Additionally--and this is a particularly big consideration for people who are north of age 55 or so--the underwriting standards for hybrids are less stringent than is the case for a pure long-term care policy. And because the hybrid policies are usually purchased with a lump sum rather than as a series of premiums, the purchaser effectively can sidestep the premium increases that have bedeviled purchasers of long-term care.
Yet the hybrids aren't perfect. As a general rule of thumb in the insurance marketplace, the more your policy covers you against a range of outcomes, the more you're apt to pay for it relative to a single-outcome policy like pure long-term care insurance. (It's obvious that a homeowner's policy that includes protection against fires, floods, and theft should cost more than one that protects against theft alone.)
And while the ability to buy such a policy with a lump sum effectively insulates the insured individual against direct premium increases, the buyer of the hybrid policy effectively cedes the right to earn a higher return on that money in a more favorable yield environment, turning it over to the insurer instead. Because the insurance company controls the cash value of the policy, it is under no obligation to increase cash value as prevailing yields trend up. Indeed, some of the policies don't promise any growth of principal at all. The hybrid products are also more complicated than pure long-term care products, making it difficult to comparison-shop among insurers.
1035 Exchange Into Standalone Long-Term Care Insurance
Things get more complicated when swapping an annuity or life-insurance policy for a pure, standalone long-term care policy. For one thing, the number of available long-term care policies has shrunk dramatically over the past decade and a half, owing to a poor claims experience on the part of the insurers. There were more than 125 insurance companies selling policies in 2000, but that number had shriveled to 15 by 2014. Not only are would-be buyers of pure long-term care policies shopping in a shallower pool (so insurers have less incentive to be competitive), but it's impossible to find long-term care insurance that's available with a single premium. (Insurers realized that the single premium arrangement locked them into lower premiums than would actually be needed to satisfy claims.)
That has a couple of implications.
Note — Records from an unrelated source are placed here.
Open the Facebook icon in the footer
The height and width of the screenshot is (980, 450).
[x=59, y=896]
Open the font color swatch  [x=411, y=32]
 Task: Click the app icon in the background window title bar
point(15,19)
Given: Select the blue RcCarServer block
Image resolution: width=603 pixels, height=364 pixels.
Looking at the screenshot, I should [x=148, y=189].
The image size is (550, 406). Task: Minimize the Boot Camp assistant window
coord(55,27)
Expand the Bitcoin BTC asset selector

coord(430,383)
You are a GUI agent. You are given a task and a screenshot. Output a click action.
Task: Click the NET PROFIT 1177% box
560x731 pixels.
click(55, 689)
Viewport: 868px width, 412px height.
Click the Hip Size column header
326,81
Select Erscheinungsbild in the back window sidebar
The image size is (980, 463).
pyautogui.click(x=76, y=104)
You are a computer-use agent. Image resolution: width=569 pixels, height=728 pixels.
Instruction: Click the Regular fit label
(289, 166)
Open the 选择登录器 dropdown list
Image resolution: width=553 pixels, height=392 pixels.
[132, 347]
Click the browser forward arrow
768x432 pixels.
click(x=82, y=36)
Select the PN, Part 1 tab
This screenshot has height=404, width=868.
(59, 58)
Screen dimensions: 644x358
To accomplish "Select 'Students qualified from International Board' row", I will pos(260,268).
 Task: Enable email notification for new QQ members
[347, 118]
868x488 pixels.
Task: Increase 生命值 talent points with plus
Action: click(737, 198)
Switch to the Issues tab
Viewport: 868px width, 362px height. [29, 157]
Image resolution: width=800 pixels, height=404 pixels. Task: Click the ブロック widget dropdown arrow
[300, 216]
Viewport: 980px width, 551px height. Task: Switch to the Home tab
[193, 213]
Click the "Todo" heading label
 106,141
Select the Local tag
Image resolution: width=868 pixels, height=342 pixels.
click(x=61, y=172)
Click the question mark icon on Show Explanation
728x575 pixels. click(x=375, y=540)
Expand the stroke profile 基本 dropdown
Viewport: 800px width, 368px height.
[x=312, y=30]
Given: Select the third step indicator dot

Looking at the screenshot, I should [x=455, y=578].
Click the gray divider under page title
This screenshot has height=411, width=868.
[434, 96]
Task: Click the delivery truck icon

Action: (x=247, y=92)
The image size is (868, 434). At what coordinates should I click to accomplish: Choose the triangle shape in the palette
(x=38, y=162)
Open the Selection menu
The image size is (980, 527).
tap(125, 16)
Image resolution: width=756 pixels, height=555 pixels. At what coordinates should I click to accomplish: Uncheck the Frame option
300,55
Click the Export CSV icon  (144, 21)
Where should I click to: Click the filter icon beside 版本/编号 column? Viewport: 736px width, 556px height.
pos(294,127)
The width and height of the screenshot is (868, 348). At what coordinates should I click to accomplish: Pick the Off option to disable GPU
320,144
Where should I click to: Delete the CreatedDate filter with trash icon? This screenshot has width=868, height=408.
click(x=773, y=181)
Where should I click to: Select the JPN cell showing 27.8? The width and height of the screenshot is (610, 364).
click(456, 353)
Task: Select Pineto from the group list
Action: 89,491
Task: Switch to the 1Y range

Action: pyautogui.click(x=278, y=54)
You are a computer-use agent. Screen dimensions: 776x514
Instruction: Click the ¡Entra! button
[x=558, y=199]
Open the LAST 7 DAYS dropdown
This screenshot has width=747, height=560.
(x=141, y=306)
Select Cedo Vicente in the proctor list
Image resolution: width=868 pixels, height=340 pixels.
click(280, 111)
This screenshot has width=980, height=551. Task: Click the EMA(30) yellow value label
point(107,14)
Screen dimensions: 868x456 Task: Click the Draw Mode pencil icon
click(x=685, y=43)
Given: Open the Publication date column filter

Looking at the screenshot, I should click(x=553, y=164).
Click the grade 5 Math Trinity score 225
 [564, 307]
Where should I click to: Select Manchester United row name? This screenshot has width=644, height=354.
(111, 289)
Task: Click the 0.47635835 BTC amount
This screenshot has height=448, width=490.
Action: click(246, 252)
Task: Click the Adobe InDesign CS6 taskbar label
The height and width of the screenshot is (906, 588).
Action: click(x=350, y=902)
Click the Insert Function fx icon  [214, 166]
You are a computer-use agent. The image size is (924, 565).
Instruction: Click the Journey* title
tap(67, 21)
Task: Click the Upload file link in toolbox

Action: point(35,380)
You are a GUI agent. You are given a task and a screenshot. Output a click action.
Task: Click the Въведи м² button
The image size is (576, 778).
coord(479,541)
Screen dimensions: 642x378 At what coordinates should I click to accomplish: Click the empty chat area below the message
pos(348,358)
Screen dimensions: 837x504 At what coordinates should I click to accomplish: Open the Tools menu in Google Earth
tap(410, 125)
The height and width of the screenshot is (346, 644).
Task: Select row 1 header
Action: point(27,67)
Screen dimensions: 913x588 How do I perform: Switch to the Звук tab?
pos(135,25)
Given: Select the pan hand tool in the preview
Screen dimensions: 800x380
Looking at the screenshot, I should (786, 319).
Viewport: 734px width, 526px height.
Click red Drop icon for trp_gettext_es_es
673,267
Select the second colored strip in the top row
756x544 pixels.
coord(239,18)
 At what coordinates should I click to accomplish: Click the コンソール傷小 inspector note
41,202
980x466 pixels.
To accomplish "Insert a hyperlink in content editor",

First, today's purchasers of pure long-term care policies are subject to the threat further premium increases; in the most recent example, Genworth received approval from state regulators to hike premiums by 58% on existing policies. There are also logistical challenges to purchasing long-term care insurance because single-premium products are no longer available. In order to exchange into such a product from a life insurance contract or annuity, the policyholder must conduct a series of 1035 exchanges to complete the "buy," as Kitces discusses here. That may be fine for those who have a trusted financial advisor who can carry out the staged transactions, but is cumbersome for people who are managing the transactions on their own.